El diputado Marcos Castro Martínez demanda revisiones equitativas en Tehuacán, Xicotepec y la zona conurbada. Ante la fiscalización de San Andrés Cholula, el legislador pide transparencia técnica y rechaza el uso faccioso de las instituciones.
Puebla de Zaragoza, Puebla. — El diputado local Marcos Castro Martínez, hizo un llamado para que la Auditoría Superior del Estado (ASE) mantenga su autonomía técnica y no se transforme en un instrumento de persecución partidista. El legislador local subrayó que, si bien la fiscalización es una obligación constitucional necesaria para la rendición de cuentas, esta debe aplicarse bajo criterios de imparcialidad y sin sesgos que apunten únicamente a demarcaciones específicas por su filiación política. La advertencia surge en un momento donde el escrutinio público sobre las administraciones municipales exige claridad absoluta sobre el destino de los recursos públicos.
Castro Martínez enfatizó que no existe inconveniente alguno en que se revisen las finanzas de San Andrés Cholula, pero insistió en que dicho rigor debe extenderse con la misma intensidad hacia otros puntos críticos del estado.
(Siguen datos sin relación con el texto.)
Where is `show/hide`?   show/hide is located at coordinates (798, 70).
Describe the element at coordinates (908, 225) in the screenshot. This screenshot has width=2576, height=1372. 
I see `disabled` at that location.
En su propuesta, el legislador urgió a la ASE a integrar en sus programas de auditoría a municipios como Xicotepec de Juárez y Tehuacán, así como a la totalidad de la zona conurbada, incluyendo a San Martín Texmelucan, Cuautlancingo y Coronango. El planteamiento busca evitar que el órgano fiscalizador sea percibido como un "garrote político", garantizando que el proceso de revisión sea un ejercicio administrativo justo y no una estrategia de desgaste electoral contra ciertos perfiles.
La postura del diputado urge la necesidad de que el órgano técnico cumpla con su función primordial: la protección del patrimonio de los poblanos sin atender a visiones políticas particulares. Según Marcos Castro, la transparencia debe ser una regla general y no una excepción dirigida, por lo que la revisión exhaustiva de todos los ayuntamientos, empezando por los de mayor densidad poblacional y presupuestal, es el único camino para validar la legitimidad de las instituciones. Este llamado pone a prueba la imparcialidad del Congreso del Estado y de la propia ASE en el cierre de los ciclos administrativos, donde la fiscalización se convierte en el último filtro contra la opacidad y el desvío de fondos.